§ WHAT IS EXPECTED:
Rewrite the stretch of rows from the first one through the line containing "pyautogui.click(x=766, y=266)", changing "Instruction" to "Directive" and keeping everything else the same. Return only those rows.

§ DATA EXTRACT:
⟨

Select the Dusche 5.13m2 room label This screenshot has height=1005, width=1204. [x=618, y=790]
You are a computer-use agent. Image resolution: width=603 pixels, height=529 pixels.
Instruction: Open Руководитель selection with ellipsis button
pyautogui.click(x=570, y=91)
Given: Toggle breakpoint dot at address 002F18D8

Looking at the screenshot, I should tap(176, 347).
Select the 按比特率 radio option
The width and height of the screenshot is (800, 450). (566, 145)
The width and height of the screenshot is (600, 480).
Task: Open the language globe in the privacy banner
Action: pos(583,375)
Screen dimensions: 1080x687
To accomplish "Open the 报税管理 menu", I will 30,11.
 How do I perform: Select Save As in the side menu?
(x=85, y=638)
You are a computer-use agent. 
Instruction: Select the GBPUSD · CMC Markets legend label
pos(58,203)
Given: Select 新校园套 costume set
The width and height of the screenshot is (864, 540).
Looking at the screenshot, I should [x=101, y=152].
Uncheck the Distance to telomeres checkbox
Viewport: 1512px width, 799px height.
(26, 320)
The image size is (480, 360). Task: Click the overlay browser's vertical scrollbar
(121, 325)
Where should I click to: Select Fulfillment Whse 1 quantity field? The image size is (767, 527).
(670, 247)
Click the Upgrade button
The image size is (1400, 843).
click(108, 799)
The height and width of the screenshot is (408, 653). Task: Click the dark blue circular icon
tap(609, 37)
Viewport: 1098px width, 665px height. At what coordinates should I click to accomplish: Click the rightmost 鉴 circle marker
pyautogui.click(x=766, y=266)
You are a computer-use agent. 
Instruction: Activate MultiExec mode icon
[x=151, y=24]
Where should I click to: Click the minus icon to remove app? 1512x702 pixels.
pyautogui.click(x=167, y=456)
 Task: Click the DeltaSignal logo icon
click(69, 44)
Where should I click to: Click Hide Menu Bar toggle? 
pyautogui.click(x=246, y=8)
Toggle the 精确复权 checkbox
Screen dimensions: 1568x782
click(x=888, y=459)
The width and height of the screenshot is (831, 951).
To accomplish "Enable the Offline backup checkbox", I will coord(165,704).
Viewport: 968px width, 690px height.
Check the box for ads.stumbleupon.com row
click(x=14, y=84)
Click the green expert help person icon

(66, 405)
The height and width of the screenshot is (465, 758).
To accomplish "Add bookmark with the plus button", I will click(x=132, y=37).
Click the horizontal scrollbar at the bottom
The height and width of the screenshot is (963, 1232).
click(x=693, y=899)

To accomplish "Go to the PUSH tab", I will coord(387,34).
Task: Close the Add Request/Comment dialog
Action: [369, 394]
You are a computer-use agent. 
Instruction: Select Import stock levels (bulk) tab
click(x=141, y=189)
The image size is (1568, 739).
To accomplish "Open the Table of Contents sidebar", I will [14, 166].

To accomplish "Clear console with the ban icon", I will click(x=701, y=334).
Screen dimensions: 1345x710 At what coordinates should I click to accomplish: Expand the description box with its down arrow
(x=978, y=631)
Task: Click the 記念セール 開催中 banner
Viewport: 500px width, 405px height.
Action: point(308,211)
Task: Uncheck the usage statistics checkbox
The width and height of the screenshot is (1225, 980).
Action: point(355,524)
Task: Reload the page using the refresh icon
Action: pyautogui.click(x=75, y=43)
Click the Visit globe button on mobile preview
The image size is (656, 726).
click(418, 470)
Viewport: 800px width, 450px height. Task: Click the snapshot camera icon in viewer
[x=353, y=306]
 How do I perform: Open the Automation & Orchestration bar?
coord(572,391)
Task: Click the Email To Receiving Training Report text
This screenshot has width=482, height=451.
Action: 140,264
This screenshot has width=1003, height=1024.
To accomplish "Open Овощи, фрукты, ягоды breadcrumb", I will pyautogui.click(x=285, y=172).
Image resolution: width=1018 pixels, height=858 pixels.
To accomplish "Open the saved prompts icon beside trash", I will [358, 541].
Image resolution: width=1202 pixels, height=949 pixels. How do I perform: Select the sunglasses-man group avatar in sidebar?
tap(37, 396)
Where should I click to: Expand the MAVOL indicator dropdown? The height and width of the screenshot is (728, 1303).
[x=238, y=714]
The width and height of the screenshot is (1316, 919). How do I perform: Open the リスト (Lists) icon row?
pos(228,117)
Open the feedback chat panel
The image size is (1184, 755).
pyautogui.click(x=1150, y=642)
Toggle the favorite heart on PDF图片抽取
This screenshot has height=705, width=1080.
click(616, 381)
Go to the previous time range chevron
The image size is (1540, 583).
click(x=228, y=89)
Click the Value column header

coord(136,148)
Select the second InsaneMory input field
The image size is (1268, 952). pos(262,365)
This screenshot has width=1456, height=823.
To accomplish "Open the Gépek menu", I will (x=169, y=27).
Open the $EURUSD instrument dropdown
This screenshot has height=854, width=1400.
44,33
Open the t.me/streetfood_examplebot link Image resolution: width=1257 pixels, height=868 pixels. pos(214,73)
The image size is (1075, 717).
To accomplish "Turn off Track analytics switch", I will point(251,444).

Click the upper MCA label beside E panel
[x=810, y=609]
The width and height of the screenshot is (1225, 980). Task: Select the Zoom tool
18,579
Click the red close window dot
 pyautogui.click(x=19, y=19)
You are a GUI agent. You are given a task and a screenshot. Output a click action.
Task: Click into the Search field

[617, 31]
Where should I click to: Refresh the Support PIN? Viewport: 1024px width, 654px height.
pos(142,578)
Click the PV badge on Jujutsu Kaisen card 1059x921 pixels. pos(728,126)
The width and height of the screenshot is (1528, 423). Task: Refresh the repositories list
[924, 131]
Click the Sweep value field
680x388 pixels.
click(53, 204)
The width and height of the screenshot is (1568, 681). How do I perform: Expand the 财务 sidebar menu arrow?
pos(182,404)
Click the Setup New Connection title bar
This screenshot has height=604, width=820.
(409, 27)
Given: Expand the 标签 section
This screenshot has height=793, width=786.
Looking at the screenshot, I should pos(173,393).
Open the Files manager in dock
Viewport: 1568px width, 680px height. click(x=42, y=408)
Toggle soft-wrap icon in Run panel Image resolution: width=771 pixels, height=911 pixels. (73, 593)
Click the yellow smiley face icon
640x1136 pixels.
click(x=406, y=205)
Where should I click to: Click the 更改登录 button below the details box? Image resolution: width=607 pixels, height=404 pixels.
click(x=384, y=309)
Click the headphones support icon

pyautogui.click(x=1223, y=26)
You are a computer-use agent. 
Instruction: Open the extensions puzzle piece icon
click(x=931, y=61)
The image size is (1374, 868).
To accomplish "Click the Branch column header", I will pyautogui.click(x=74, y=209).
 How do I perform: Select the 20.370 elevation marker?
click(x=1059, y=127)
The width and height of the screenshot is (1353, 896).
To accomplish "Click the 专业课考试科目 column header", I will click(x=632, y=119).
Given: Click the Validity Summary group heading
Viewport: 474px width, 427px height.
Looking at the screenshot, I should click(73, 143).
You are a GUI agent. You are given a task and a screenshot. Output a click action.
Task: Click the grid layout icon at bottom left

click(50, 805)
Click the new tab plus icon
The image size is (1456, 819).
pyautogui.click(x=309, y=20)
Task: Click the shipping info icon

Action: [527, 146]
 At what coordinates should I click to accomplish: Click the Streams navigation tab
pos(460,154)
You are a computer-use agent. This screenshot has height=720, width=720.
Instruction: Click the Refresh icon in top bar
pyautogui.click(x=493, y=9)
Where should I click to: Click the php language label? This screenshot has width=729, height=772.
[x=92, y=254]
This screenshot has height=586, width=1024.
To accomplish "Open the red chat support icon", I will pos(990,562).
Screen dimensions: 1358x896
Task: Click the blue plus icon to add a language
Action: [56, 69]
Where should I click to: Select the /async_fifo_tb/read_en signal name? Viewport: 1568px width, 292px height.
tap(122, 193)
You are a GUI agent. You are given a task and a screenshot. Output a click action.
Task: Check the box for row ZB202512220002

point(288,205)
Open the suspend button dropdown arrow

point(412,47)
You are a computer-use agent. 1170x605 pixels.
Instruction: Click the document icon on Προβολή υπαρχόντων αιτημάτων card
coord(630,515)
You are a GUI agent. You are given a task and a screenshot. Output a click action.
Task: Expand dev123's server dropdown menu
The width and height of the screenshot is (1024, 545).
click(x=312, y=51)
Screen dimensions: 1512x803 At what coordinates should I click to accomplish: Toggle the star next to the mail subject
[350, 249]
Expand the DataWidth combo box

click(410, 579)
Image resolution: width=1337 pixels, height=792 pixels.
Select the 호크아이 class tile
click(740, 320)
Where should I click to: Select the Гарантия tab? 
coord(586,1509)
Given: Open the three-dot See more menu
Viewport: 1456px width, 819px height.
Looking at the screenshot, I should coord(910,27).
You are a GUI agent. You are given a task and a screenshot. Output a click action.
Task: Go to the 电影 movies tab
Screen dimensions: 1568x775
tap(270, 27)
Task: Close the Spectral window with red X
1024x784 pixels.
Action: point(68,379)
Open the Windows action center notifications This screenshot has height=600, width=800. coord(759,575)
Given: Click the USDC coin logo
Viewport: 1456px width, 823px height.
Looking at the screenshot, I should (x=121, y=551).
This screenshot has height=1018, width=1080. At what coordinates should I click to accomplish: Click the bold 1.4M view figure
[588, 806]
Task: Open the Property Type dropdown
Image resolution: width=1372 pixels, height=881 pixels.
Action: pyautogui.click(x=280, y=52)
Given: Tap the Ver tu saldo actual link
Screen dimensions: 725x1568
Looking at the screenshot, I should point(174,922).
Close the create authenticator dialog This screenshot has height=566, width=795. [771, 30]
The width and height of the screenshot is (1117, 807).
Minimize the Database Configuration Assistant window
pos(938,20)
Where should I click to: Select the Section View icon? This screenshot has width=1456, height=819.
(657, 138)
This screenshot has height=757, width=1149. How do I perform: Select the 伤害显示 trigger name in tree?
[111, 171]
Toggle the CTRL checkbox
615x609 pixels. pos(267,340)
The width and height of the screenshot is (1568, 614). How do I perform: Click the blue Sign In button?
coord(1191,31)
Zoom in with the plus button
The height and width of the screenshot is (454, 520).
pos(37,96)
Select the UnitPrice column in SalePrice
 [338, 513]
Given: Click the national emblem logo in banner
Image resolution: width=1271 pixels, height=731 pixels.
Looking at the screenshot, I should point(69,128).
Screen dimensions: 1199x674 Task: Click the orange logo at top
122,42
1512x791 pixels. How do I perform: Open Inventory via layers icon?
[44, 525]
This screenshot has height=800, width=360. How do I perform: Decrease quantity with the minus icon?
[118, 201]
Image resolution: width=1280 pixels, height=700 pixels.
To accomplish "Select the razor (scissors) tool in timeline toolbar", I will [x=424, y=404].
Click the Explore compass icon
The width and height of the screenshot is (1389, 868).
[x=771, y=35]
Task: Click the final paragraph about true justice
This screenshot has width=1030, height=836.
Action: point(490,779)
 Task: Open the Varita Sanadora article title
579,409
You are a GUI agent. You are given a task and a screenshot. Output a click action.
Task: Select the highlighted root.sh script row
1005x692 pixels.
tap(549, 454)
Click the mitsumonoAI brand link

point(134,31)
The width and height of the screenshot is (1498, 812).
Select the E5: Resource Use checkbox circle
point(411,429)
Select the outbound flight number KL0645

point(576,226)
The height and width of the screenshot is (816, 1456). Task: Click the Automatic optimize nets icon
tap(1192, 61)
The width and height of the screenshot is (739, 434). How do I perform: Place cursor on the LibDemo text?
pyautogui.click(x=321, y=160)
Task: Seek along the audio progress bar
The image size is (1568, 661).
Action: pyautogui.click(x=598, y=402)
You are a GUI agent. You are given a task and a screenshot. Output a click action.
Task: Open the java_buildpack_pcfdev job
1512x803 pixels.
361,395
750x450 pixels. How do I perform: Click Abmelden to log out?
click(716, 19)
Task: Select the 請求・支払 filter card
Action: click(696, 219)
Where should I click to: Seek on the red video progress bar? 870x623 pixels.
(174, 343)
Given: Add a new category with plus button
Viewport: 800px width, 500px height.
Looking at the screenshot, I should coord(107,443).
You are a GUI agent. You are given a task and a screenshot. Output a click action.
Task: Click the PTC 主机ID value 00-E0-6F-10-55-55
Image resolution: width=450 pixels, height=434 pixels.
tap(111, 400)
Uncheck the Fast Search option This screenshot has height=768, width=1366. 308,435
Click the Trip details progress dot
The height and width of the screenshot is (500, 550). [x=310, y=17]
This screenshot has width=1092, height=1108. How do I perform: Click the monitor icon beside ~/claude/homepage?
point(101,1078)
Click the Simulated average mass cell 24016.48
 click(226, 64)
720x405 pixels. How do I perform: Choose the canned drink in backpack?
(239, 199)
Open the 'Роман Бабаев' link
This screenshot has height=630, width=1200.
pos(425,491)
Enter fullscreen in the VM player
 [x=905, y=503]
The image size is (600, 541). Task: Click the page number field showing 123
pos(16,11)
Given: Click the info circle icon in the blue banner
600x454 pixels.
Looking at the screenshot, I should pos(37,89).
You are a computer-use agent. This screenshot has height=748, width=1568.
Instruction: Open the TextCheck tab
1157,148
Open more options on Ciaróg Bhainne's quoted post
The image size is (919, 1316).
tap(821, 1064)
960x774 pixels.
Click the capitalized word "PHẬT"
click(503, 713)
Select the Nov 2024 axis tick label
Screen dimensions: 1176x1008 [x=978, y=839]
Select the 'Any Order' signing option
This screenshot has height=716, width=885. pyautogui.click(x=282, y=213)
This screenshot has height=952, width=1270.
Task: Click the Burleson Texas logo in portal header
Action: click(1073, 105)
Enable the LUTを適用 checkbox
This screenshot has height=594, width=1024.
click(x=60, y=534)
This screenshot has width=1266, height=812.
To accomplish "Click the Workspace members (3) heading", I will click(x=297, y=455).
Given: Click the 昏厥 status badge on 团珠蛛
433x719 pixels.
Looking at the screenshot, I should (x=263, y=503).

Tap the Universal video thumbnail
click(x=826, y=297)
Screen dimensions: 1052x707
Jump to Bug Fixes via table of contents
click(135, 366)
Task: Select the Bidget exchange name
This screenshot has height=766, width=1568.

⟩

§ EXERCISE RESPONSE:
Select the Dusche 5.13m2 room label This screenshot has height=1005, width=1204. [x=618, y=790]
You are a computer-use agent. Image resolution: width=603 pixels, height=529 pixels.
Directive: Open Руководитель selection with ellipsis button
pyautogui.click(x=570, y=91)
Given: Toggle breakpoint dot at address 002F18D8

Looking at the screenshot, I should tap(176, 347).
Select the 按比特率 radio option
The width and height of the screenshot is (800, 450). (566, 145)
The width and height of the screenshot is (600, 480).
Task: Open the language globe in the privacy banner
Action: pos(583,375)
Screen dimensions: 1080x687
To accomplish "Open the 报税管理 menu", I will 30,11.
 How do I perform: Select Save As in the side menu?
(x=85, y=638)
You are a computer-use agent. 
Directive: Select the GBPUSD · CMC Markets legend label
pos(58,203)
Given: Select 新校园套 costume set
The width and height of the screenshot is (864, 540).
Looking at the screenshot, I should [x=101, y=152].
Uncheck the Distance to telomeres checkbox
Viewport: 1512px width, 799px height.
(26, 320)
The image size is (480, 360). Task: Click the overlay browser's vertical scrollbar
(121, 325)
Where should I click to: Select Fulfillment Whse 1 quantity field? The image size is (767, 527).
(670, 247)
Click the Upgrade button
The image size is (1400, 843).
click(108, 799)
The height and width of the screenshot is (408, 653). Task: Click the dark blue circular icon
tap(609, 37)
Viewport: 1098px width, 665px height. At what coordinates should I click to accomplish: Click the rightmost 鉴 circle marker
pyautogui.click(x=766, y=266)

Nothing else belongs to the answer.